Gelijkenissen uit het verleden zijn geen garantie voor herkenning in de toekomst


 

Terwijl ik mijmerend boven mijn kop cappuccino naar buiten staar over de Markt, komt hij het grandcafé binnen gestapt. De felle namiddagzon in zijn rug geeft hem een opvallend silhouet. Met zijn typische kleding, zijn woeste baard en dito haren roept hij het beeld op van Rubeus Hagrid, de halfreus uit de verhalen van Harry Potter.

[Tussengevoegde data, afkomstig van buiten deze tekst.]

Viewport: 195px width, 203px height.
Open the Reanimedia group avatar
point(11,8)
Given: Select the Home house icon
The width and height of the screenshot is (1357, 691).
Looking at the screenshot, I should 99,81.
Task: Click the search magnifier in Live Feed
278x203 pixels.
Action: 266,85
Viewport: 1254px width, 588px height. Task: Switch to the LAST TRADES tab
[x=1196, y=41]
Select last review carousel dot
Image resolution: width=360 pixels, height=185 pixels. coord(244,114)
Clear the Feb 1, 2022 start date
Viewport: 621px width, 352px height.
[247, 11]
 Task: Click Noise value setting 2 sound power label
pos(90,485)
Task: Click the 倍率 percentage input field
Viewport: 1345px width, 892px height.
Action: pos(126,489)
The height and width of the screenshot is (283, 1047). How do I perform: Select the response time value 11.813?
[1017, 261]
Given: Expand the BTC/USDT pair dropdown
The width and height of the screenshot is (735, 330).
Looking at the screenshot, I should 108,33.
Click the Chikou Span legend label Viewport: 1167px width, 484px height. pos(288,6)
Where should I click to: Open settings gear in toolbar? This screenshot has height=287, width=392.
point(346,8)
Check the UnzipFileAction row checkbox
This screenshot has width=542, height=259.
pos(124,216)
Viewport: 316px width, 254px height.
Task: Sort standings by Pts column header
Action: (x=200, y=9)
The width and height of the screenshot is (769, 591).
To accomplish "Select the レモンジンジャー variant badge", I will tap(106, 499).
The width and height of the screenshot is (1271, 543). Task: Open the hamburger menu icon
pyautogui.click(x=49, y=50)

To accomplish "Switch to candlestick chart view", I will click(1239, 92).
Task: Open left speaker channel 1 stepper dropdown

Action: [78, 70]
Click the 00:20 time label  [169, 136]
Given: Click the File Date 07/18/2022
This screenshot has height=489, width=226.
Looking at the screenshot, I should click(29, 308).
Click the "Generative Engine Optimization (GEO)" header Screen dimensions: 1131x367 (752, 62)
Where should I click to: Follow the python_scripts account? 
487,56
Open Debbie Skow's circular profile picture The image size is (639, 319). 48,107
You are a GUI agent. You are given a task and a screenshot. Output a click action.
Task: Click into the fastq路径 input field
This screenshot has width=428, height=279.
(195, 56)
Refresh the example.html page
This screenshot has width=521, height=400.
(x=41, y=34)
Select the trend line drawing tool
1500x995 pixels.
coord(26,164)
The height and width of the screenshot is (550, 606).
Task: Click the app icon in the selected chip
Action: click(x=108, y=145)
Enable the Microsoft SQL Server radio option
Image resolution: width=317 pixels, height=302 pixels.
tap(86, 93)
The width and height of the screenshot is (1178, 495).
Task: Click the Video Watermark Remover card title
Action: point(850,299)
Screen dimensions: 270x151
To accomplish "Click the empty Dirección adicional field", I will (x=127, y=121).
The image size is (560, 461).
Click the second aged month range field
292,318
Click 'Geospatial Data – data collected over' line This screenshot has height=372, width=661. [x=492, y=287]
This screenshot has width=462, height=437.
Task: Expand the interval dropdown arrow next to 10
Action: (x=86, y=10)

“Landrotte, een goedemiddag samen ”, zegt hij op luide toon. De aanwezigen mompelen iets onverstaanbaars dat het midden houdt tussen tot-nu-toe-wel-ja en zonder-jou-wel-ja.

Kennelijk is hij niet zo geliefd. Ik ken hem niet en volg nieuwsgierig zijn gang door het etablissement. Hij bestelt een koffie zwart en banjert dan als een zeeman op onvaste benen langs de tafeltjes tot hij mijn stamtafel heeft bereikt. “Mag ik hier aanmere, kapitein?”, zegt hij op een quasikomische indringende toon. “Wie ben ik dat ik u zou tegenhouden?”, antwoord ik en hij neemt plaats tegenover mij. Hij zit nog maar amper of hij buigt zich voorover en begint op samenzweerderige toon te spreken. “Ik volg u al een tijdje op het internet; u bent toch die columnist?”

Na mijn instemmend knikken steekt hij van wal.

“U moet weten dat ik een oud-zeeman ben. Ik ken u hele verhalen doen. Ik heb veel gelezen, literatuur, poletiek, noem het maar op en ik ken veel gedichten, al zeg ik het zelf. Vooral van de ouwe socialistische rakkers uit de vorige eeuw. Die verzamel ik. Ik volg het nieuws en dan vooral van de lokale en landelijke poletiek. Weet u dat er een stille samenzwering aan de gang is?”

Hij wacht mijn antwoord niet af maar gaat op volle kracht vooruit. “Eind jaren zeventig heeft de rooie partij zijn geloofwaardigheid verloren en al zijn sociale principes overboord gezet. Salonsocialiste zijn het, allemaal! Wij hebben na de tweede wereldoorlog ons land opgebouwd maar door al die koerswijzigingen is het rooie schip gaan kapseize. Ik heb dat zinkend schip al lang verlate en ben aan boord gegaan bij een andere linkse partij. Er is nog geen lokale afdeling, en ik moet nu nog een beetje stuurloos ronddobbere. Daarom ben ik bij een alliantie in Rotterdam aangesloten. Ze noemen mij daar kapitein Roodbaard. Niet vanwege de kleur maar omdat ik mij meedogenloos opstel. Wat ik wil, dat zal gebeuren. Ik schuw geen enkel middel. Luister! Bij mij in de buurt woont die dekzwabber van een wethouder. Die mag zich geen rooie meer noemen, nog niet eens bleekrood, roze misschien. Hij is halfzacht bezig en ik bestook hem regelmatig met mail vol kritische vragen, maar hij reageert er niet op. Ze zouden hem moeten kielhale!”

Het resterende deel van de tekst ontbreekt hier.